Donnerstag, 19. April 2018

Früher: Kirche unterm Hakenkreuz, heute: Kirche unterm islamischen Halbmond...

von Thomas Heck...

Die Kirche kocht ihr eigenes Süppchen. So hat die Kirche ihr Fähnchen schon immer an die jeweilige politische Richtung gehängt, schwamm mit den Mächigen mit, mal mehr mal weniger. Sie grüßten die Nazis mit ihrem Gruß, nach dem 2. Weltkrieg war der Vatikan bei der Fliucht von Nazi-Grüßen nach Südamerika behilflich. Aktiv.


Das hat sich bis heute nicht geändert. Die Kirche erhebt für sich bis heute eine moralische Führerschaft, die ihr nach sexuellen Übergriffen auf Messdiener schon lange nicht mehr zusteht. 

Und es kommt noch schlimmer. Mourtala M., der Neger aus Niger, der vor einer Woche am U-Bahnhof Jungfernstieg in Hamburg seine 34-jährige deutsche Ex-Freundin Sandra mit Messerstichen tötete und die gemeinsame einjährige Tochter nach Zeugenaussagen enthauptete, konnte dies nur dank der Hilfe der Evangelischen Kirche tun.

Pastor Sieghard Wilm hatte nämlich dem Mörder ab 2013 auf Kirchenbesitz Kirchenasyl und Unterschlupf gewährt und ihn so vor der drohenden Abschiebung bewahrt. Und auch die Grünen setzten sich für seinen Verbleib in Deutschland ein, wie sie es ja permanent mit allen übelsten Verbrechern unter den Flüchtingen tun.

Der Pastor beschimpft nun alle, die ihn dafür kritisieren, als Rechtspopulisten. So einfach ist das. Aber der selbstgerechte Pastor mit seinem Hang für schwarze Brüder ist tiefer verstrickt. Im Juli 2016 hielt er einen Trauergottesdienst für einen IS-Terroristen. Den Hamburger Konvertiten Florent (alias Bilal), einen Schwarzen, der 2015 in Syrien getötet wurde. Der Pastor hätte die Trauerarbeit den muslimischen Mitbrüdern überlassen können.

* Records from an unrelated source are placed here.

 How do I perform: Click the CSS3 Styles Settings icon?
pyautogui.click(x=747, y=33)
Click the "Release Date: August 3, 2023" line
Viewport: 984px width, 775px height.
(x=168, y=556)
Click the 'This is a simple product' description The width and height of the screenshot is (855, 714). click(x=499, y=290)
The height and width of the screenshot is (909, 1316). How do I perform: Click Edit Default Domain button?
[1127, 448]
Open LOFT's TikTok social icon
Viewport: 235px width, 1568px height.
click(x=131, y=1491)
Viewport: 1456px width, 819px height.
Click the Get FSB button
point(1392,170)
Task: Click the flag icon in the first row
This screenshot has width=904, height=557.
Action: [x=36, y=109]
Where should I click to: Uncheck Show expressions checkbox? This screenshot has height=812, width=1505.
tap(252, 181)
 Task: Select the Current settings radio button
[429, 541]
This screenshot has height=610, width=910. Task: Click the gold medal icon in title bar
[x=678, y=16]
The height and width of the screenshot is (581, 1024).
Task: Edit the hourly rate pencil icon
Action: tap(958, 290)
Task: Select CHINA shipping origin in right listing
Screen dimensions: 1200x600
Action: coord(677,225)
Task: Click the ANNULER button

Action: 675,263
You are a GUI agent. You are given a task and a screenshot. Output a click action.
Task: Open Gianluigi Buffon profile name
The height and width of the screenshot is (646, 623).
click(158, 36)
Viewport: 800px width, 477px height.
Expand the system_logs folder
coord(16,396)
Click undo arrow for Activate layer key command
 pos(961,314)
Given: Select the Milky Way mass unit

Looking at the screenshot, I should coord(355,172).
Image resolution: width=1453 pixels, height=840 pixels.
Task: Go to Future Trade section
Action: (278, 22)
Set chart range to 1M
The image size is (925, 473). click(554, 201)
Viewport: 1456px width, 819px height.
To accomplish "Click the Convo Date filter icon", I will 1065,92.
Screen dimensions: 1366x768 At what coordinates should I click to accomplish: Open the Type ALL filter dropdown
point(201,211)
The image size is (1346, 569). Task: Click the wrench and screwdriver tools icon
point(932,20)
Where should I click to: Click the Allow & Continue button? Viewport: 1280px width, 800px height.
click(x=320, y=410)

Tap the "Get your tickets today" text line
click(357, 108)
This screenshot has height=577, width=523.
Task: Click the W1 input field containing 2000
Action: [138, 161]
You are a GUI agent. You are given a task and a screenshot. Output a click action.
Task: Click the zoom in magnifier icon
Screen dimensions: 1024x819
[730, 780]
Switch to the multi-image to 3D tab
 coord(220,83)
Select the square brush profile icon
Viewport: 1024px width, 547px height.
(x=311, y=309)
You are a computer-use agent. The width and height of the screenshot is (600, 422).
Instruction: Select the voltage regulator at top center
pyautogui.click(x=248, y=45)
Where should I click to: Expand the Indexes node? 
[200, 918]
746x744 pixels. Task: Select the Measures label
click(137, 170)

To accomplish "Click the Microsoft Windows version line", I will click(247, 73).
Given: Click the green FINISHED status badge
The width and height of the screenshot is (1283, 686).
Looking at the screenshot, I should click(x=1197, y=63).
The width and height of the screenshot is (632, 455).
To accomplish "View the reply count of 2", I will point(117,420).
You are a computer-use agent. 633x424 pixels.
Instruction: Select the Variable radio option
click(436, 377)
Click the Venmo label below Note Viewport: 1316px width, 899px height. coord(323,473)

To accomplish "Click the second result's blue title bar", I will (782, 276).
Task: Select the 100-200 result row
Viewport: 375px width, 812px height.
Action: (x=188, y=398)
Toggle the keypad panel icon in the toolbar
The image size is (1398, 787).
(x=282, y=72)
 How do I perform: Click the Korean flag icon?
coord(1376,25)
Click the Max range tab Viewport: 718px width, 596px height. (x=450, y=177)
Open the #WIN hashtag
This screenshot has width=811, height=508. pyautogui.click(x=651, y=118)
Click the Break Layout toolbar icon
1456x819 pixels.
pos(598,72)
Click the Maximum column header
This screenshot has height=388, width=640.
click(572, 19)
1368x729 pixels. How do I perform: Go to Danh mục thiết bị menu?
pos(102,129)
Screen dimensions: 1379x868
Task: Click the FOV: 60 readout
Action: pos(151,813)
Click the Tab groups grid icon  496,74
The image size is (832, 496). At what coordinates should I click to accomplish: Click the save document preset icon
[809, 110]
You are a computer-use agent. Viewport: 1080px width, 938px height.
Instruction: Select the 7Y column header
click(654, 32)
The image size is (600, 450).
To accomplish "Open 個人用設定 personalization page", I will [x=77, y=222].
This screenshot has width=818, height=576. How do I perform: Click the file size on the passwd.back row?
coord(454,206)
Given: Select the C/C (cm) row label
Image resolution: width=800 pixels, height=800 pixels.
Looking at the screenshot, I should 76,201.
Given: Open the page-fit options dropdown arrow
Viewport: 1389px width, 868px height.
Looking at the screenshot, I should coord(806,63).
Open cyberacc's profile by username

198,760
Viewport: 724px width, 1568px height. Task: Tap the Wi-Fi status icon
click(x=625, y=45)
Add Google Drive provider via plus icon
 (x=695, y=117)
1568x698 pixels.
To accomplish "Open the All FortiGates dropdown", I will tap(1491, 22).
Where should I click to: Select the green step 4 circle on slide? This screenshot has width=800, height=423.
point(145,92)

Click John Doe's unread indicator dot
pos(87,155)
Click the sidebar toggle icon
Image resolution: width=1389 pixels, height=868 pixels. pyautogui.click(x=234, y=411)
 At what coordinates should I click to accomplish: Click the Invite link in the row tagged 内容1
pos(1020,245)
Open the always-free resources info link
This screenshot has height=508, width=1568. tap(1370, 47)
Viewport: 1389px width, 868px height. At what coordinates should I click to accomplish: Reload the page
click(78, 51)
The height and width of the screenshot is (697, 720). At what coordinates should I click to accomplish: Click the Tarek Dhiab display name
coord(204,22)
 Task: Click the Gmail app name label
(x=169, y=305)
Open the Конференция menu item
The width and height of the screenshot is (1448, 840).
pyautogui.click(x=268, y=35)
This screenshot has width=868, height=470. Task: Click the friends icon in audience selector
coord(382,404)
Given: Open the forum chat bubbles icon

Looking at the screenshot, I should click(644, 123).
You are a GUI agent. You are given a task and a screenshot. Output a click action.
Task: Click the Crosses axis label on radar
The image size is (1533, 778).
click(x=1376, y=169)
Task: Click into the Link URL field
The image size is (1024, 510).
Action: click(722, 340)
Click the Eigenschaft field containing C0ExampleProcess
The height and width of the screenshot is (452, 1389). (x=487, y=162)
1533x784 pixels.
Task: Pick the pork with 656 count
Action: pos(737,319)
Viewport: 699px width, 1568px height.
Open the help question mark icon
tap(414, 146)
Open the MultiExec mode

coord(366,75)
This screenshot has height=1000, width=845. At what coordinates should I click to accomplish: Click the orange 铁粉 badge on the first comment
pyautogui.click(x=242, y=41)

Der Limburger Bischof Georg Bätzing hat am 13. April zur Vertiefung des interreligiösen Gesprächs ins Frankfurter Haus am Dom ein. Darunter die Vorsitzenden der Deutschen Muslim-Liga, den Vorsitzenden des Islamrats und den Bundesvorsitzenden der Ahmadiyya Muslim Jamaat in Deutschland, die DITIB sowie die hessischen Landesvorsitzenden des Verbandes Islamischer Kulturzentren, des Zentralrats der Muslime in Deutschland, der Islamischen Gemeinschaft der Bosniaken und des Geistlichen Rats der Alevitischen Gemeinde Hessen.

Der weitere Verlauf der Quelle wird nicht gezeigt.